[Stored items]
>>>

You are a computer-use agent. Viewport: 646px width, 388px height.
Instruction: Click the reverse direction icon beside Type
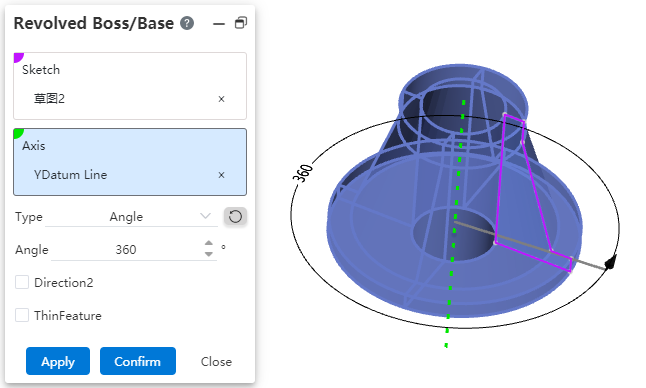point(235,217)
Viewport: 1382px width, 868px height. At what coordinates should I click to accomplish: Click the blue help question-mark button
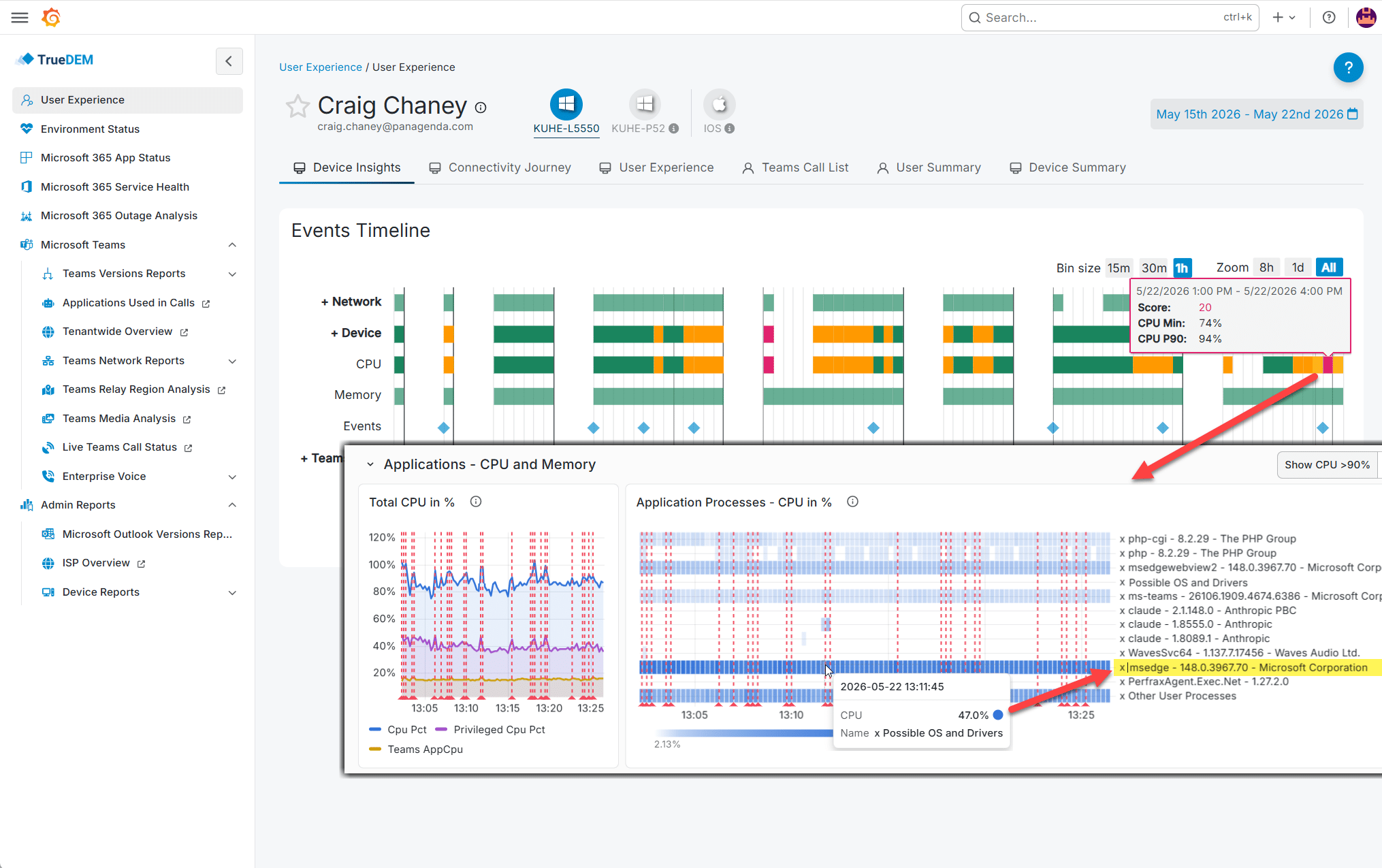point(1347,67)
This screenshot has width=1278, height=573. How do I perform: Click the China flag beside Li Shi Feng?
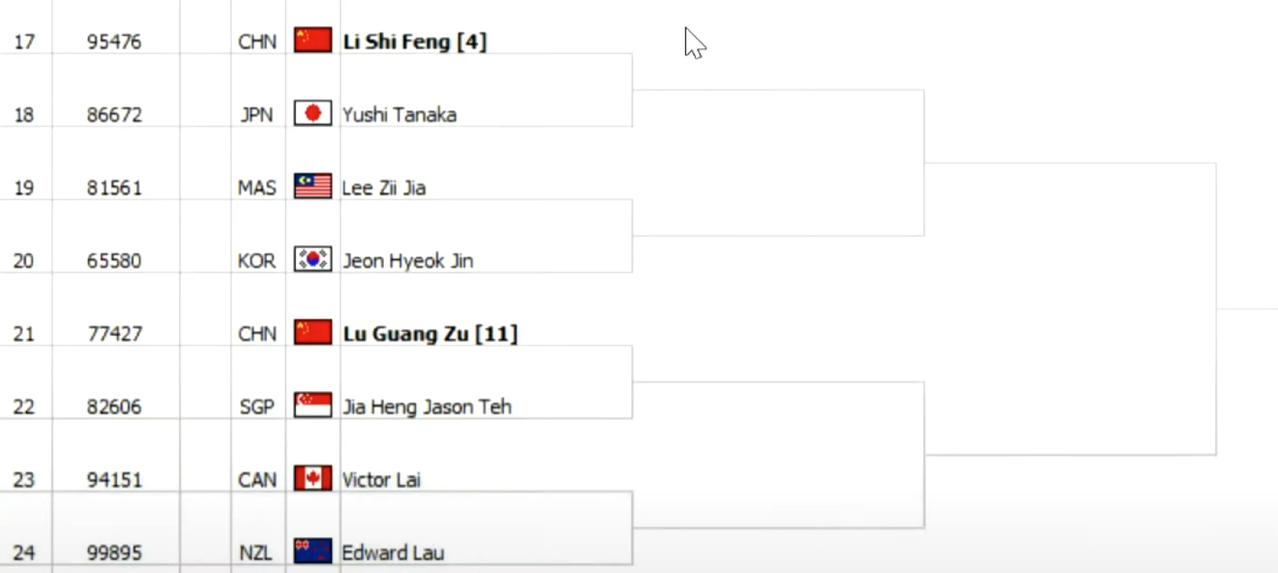click(x=313, y=40)
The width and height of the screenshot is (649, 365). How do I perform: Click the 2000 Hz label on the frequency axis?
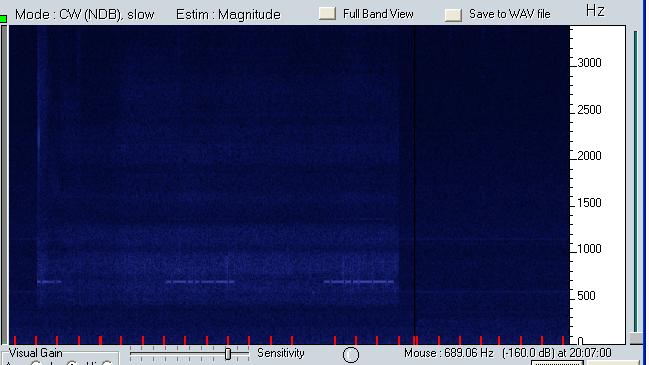tap(589, 156)
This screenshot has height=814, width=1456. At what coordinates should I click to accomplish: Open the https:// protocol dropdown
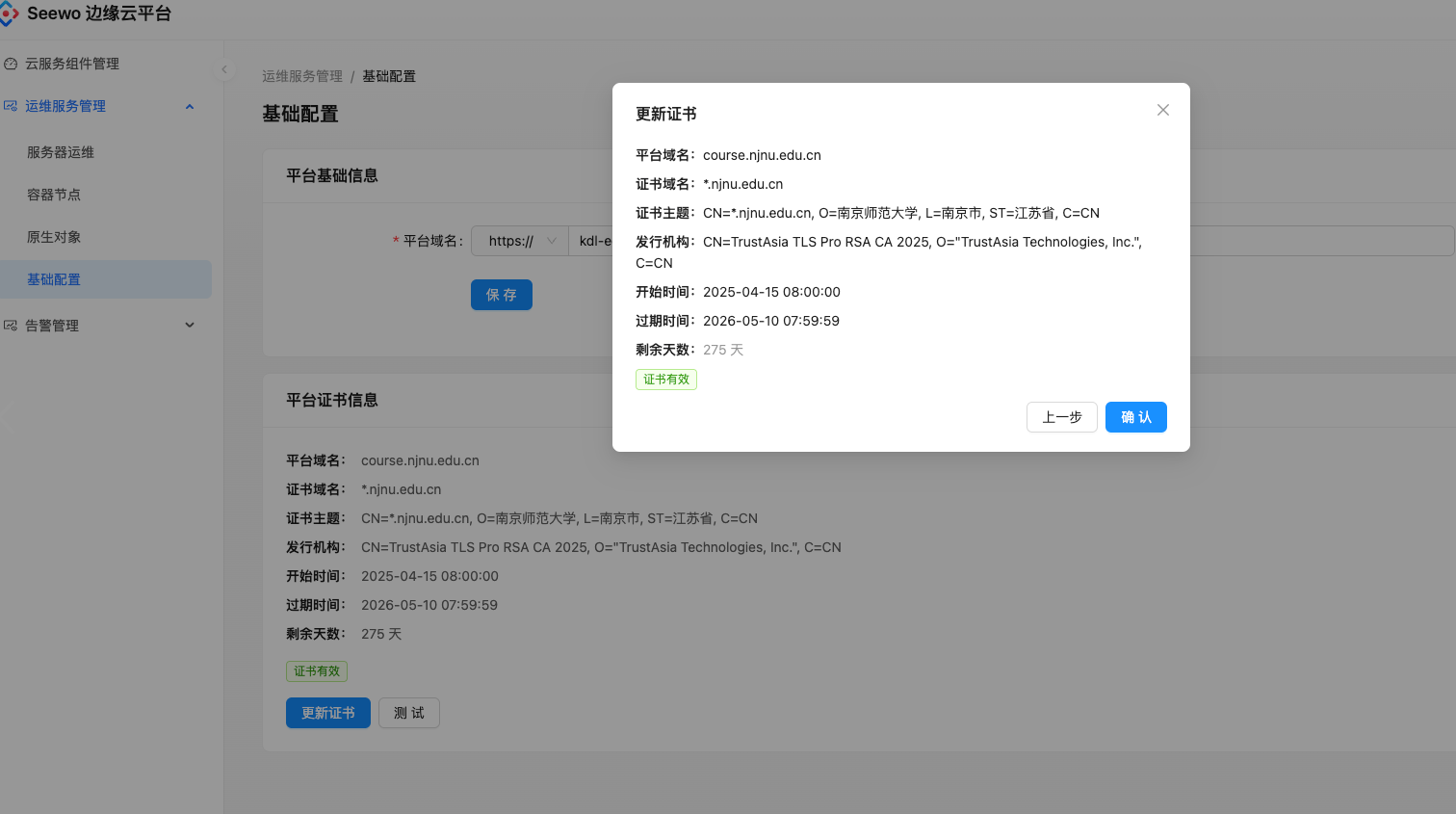pos(520,241)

<<<

Output the entries above verbatim, with no picture included.

=== Your response ===
You are a computer-use agent. Viewport: 646px width, 388px height.
Instruction: Click the reverse direction icon beside Type
point(235,217)
Viewport: 1382px width, 868px height. At what coordinates should I click to accomplish: Click the blue help question-mark button
point(1347,67)
This screenshot has width=1278, height=573. How do I perform: Click the China flag beside Li Shi Feng?
click(x=313, y=40)
The width and height of the screenshot is (649, 365). How do I perform: Click the 2000 Hz label on the frequency axis?
tap(589, 156)
This screenshot has height=814, width=1456. At what coordinates should I click to accomplish: Open the https:// protocol dropdown
pos(520,241)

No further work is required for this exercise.